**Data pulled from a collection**
● ● ● ● ●
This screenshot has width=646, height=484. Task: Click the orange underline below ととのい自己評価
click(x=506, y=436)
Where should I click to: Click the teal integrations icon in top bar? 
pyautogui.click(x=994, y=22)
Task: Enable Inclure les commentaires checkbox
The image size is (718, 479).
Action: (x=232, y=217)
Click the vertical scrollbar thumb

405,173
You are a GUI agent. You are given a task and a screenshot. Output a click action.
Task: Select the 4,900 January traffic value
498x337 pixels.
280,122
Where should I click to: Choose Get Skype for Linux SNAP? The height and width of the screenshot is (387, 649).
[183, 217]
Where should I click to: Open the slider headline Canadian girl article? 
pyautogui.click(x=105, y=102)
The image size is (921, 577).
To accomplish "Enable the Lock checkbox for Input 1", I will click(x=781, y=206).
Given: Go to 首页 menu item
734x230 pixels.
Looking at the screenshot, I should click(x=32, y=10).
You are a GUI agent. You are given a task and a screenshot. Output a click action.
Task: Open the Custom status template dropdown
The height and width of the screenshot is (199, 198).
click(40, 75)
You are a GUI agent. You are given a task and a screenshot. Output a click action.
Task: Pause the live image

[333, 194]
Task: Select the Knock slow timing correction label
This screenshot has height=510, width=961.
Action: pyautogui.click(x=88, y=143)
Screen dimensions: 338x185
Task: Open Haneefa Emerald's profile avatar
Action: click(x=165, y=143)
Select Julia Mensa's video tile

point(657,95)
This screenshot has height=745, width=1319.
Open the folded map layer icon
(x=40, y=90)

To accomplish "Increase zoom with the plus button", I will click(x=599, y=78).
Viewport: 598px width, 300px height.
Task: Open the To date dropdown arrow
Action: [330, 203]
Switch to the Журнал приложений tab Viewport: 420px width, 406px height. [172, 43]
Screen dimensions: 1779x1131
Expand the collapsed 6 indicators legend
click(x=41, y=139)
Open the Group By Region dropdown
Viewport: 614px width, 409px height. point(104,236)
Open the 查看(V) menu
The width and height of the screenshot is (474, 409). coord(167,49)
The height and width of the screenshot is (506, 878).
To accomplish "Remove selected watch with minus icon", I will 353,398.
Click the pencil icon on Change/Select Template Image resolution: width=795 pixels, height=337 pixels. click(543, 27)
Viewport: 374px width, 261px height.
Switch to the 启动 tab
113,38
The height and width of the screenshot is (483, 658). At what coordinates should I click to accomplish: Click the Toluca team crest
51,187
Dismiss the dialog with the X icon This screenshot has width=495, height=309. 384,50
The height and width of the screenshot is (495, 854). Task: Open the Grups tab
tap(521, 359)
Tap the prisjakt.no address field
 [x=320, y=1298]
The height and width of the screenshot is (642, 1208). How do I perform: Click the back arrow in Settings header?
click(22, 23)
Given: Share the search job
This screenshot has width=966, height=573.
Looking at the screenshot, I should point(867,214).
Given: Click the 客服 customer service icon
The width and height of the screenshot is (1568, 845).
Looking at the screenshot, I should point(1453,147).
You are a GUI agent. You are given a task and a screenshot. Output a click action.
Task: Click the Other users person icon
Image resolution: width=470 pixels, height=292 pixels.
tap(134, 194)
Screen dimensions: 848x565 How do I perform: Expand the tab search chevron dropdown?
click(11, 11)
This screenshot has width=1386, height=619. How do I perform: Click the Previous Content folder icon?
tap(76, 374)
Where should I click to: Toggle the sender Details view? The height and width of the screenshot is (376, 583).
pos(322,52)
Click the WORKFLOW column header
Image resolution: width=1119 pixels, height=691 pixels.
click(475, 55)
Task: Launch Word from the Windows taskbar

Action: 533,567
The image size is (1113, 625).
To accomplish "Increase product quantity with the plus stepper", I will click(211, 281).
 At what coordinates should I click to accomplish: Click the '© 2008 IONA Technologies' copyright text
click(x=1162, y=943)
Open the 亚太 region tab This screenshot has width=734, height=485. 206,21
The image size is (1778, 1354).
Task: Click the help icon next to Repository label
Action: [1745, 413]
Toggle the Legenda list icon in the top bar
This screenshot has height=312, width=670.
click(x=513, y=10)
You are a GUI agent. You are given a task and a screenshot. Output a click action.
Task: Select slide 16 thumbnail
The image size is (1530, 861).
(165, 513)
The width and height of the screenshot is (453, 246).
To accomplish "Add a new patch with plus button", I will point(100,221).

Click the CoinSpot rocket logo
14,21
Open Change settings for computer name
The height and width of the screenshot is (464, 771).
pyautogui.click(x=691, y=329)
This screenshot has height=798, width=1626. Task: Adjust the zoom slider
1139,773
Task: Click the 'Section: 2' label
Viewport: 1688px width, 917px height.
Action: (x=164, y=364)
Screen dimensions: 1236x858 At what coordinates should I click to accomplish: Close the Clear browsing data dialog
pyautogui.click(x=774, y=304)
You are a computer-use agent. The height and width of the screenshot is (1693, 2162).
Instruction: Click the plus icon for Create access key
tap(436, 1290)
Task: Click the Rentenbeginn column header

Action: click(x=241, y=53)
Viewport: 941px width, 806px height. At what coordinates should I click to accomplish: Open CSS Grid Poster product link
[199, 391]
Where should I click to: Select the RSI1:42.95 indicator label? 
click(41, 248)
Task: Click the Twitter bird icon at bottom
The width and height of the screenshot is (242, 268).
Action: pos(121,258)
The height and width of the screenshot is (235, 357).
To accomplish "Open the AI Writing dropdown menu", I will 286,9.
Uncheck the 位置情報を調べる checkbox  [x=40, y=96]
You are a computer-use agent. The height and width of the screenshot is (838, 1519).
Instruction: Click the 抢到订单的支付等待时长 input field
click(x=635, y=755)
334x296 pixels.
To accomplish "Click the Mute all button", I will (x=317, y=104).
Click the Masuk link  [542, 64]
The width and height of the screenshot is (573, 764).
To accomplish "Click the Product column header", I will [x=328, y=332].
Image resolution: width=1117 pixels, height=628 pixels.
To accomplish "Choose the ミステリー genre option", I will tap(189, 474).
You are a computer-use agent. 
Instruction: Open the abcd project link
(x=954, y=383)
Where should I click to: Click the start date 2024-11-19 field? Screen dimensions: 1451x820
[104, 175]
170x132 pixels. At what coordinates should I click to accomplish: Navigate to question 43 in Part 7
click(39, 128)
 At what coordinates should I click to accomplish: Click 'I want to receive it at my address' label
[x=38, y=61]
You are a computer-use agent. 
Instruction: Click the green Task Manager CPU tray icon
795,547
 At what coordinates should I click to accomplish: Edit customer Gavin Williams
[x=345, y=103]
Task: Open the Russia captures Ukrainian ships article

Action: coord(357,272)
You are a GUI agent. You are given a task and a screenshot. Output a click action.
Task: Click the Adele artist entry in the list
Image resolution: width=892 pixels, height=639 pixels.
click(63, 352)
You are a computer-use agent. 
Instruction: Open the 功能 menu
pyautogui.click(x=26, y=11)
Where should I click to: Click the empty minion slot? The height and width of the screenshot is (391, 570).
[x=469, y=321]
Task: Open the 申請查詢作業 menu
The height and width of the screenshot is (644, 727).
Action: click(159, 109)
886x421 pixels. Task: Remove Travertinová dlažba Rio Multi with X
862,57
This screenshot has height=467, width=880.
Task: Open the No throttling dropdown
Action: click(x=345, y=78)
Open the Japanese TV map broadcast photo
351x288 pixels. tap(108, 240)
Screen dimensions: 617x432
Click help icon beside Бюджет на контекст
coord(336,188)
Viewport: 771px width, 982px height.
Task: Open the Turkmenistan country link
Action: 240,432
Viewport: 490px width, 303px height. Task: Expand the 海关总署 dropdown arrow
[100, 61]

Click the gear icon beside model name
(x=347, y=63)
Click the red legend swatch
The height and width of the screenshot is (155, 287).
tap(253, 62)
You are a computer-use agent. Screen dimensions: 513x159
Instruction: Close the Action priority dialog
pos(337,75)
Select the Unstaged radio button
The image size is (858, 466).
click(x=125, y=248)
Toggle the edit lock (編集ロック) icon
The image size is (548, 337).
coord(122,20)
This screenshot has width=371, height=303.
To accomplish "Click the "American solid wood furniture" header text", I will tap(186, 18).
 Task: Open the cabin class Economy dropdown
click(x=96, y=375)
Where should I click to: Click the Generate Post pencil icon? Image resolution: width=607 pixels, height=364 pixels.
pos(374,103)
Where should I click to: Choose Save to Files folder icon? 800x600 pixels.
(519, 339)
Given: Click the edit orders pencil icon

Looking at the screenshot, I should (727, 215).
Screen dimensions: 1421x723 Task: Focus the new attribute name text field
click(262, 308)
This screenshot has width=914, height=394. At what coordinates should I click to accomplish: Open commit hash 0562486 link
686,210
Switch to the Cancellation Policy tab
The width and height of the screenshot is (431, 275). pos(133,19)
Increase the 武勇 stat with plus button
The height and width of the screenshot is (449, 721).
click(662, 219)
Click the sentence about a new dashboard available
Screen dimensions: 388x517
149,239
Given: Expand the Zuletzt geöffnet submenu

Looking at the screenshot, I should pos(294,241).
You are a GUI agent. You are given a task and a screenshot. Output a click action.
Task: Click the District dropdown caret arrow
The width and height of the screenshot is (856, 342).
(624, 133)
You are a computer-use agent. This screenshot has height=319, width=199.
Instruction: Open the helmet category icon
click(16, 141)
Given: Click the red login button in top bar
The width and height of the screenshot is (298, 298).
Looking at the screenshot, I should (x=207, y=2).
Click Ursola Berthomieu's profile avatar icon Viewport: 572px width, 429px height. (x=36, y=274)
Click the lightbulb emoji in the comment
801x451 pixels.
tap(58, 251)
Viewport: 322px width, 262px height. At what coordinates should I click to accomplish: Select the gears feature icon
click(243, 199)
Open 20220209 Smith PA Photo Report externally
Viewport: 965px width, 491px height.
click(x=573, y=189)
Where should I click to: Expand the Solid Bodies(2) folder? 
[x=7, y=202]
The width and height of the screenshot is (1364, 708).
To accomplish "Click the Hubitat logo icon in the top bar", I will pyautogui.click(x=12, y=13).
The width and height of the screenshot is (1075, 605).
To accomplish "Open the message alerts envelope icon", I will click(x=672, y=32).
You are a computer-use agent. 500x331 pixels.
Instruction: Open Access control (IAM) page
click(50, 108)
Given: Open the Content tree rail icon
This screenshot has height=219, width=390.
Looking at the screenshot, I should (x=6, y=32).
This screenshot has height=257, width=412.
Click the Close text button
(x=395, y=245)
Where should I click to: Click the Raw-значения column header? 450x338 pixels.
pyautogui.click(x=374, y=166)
● ● ● ● ●
Change "Close" to "Cancel" in the stretch of lines from the one containing "This screenshot has height=257, width=412." through the last line, leaving all else as is, and give that stretch back.

**FINAL ANSWER**
This screenshot has height=257, width=412.
Click the Cancel text button
(x=395, y=245)
Where should I click to: Click the Raw-значения column header? 450x338 pixels.
pyautogui.click(x=374, y=166)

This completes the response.